DESCRIPTION OF THE TASK: Within the entries that follow, show each line where the word "agent" occurs.

═══ DATA EXTRACT

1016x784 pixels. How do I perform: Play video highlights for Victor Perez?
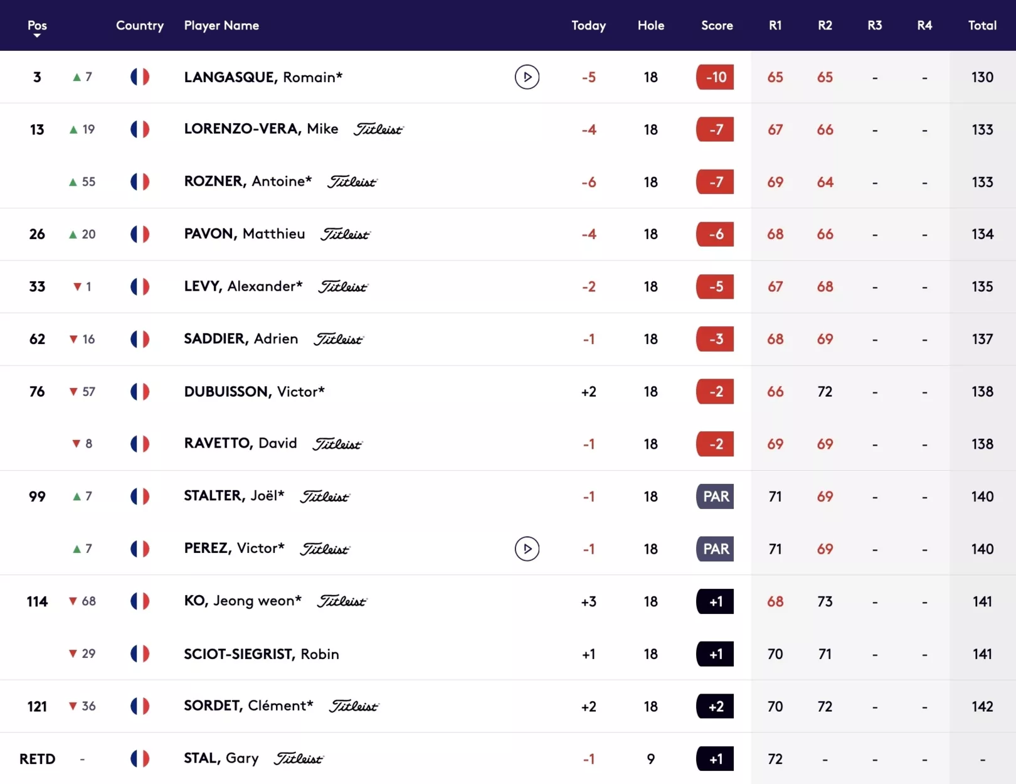click(527, 549)
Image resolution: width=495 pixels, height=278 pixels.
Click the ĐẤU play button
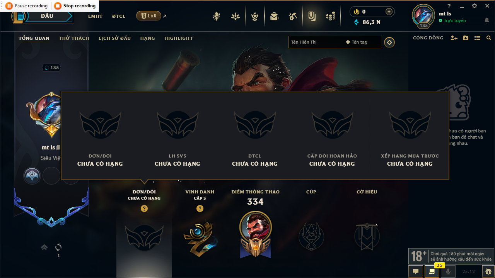tap(47, 16)
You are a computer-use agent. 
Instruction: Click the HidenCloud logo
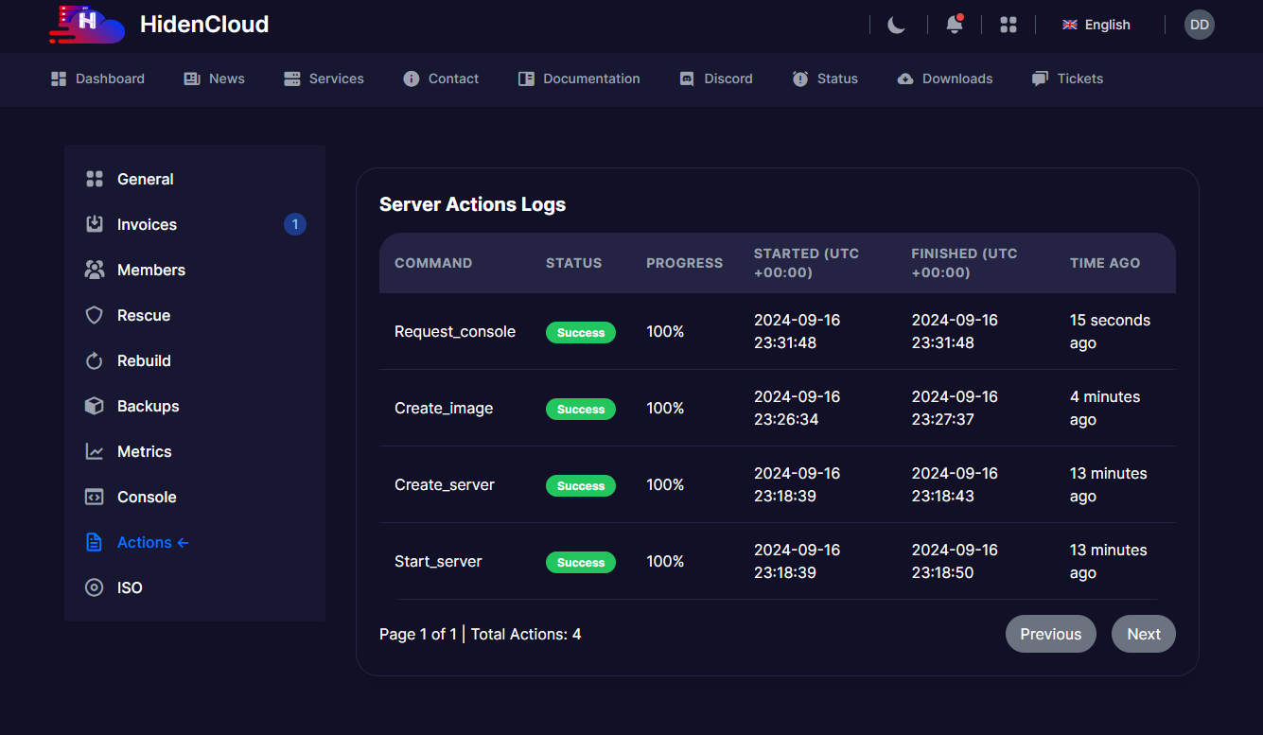tap(87, 24)
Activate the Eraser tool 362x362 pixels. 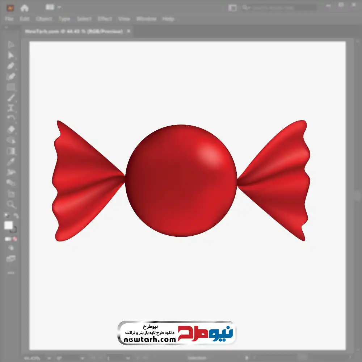pos(11,129)
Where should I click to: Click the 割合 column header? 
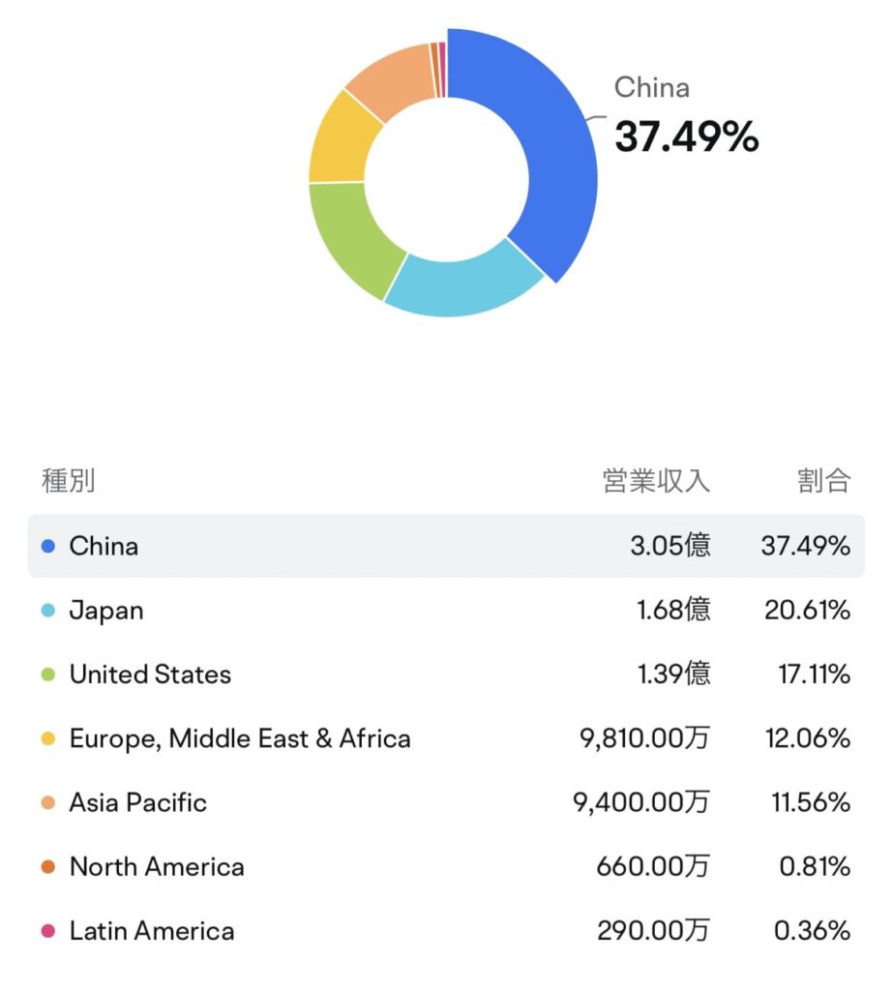click(824, 481)
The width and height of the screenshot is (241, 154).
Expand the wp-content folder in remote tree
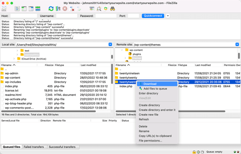point(121,50)
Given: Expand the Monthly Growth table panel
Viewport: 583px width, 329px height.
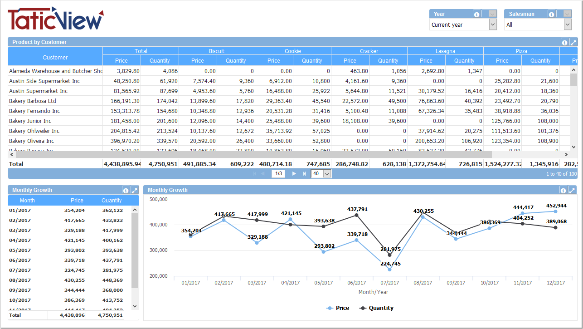Looking at the screenshot, I should [134, 191].
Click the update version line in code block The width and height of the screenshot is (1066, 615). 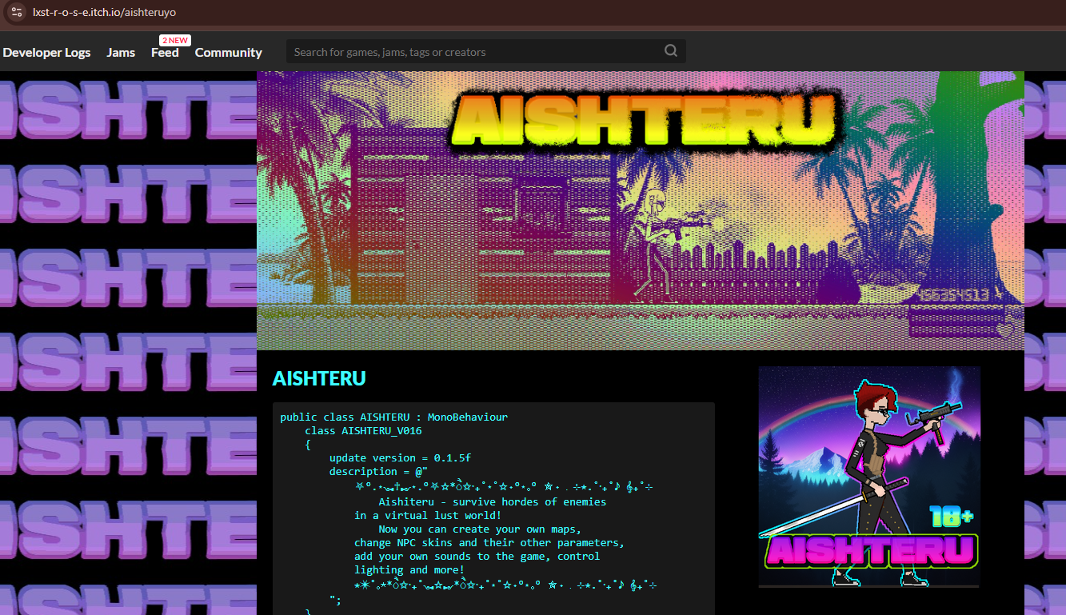[400, 457]
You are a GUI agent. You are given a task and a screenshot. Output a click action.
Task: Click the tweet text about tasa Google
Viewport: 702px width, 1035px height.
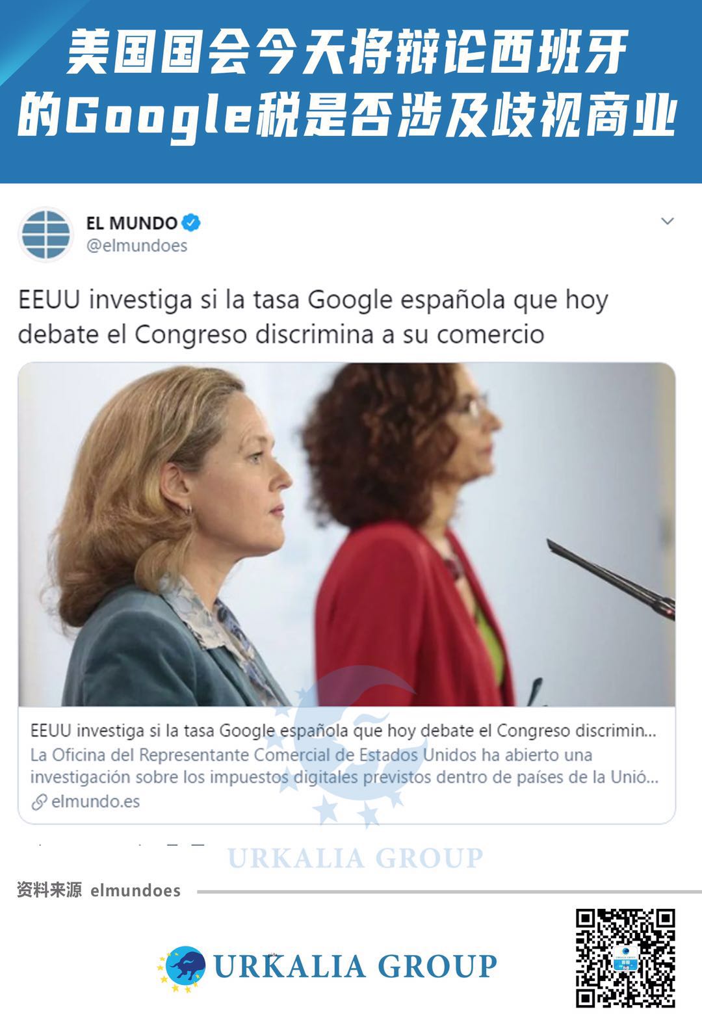313,317
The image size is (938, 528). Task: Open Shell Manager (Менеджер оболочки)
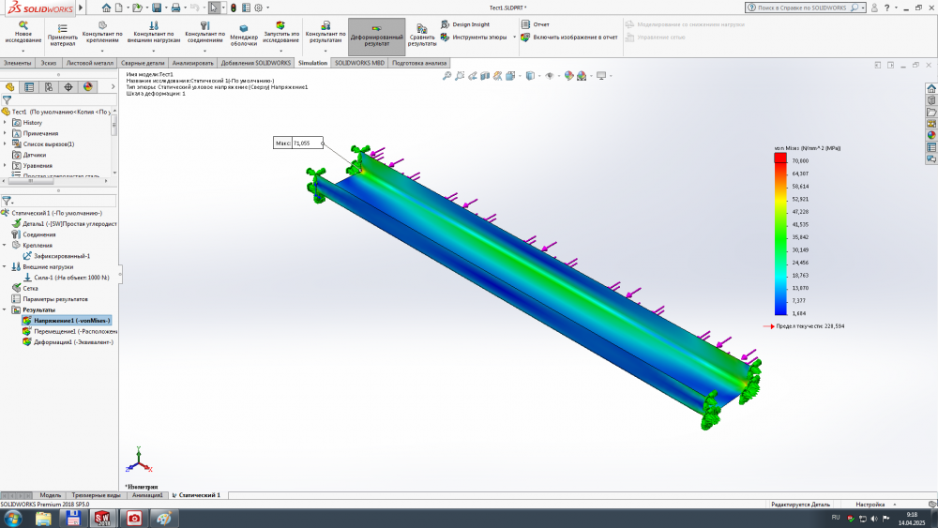pyautogui.click(x=244, y=28)
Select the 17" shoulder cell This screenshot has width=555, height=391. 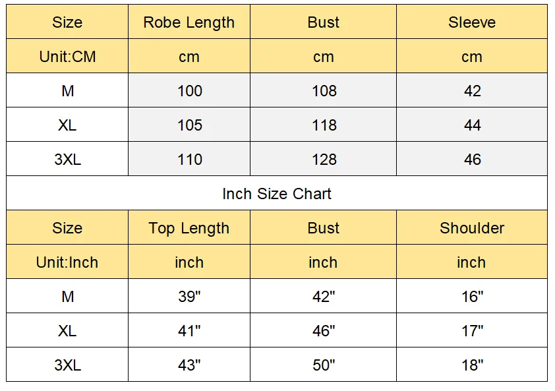point(472,330)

══════

YOUR SOLUTION:
You are a computer-use agent. 
You are a GUI agent. You are given a task and a screenshot. Output a click action.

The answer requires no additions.